Task description: Write out every entry exactly; the pictures do not belong in the copy.

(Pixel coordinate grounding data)
"""
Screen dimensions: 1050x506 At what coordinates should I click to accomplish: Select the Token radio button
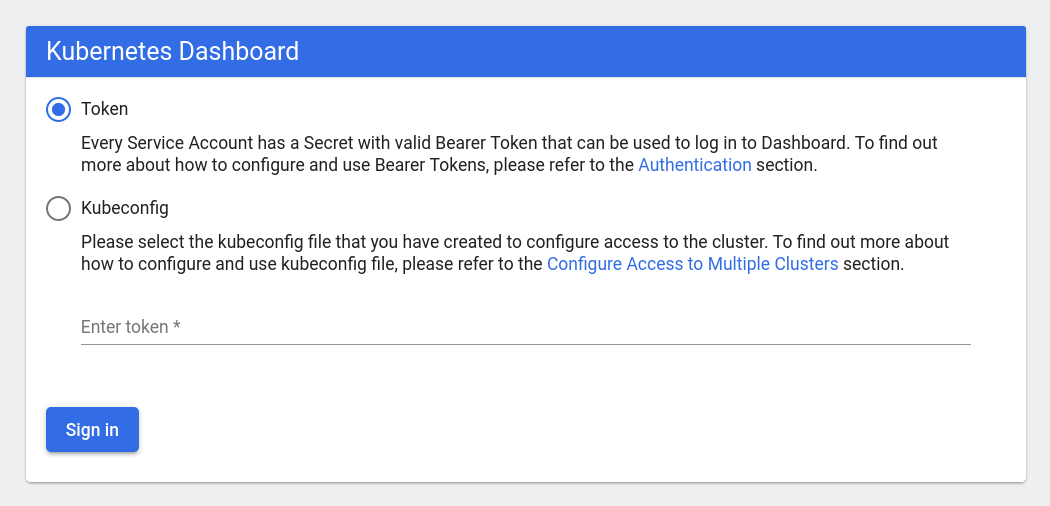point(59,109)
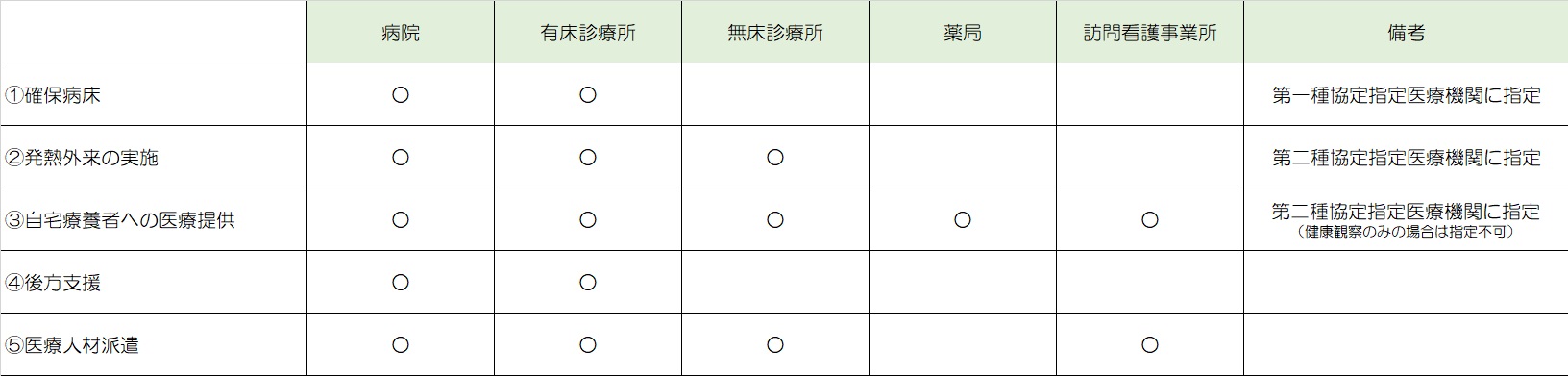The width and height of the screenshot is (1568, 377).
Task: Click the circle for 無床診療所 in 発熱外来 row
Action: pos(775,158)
"""
Reply to the task:
Screen dimensions: 1050x506 At what coordinates should I click to accomplish: Select the Token radio button
point(59,109)
The width and height of the screenshot is (1568, 377).
Task: Click the circle for 無床診療所 in 発熱外来 row
Action: pos(775,158)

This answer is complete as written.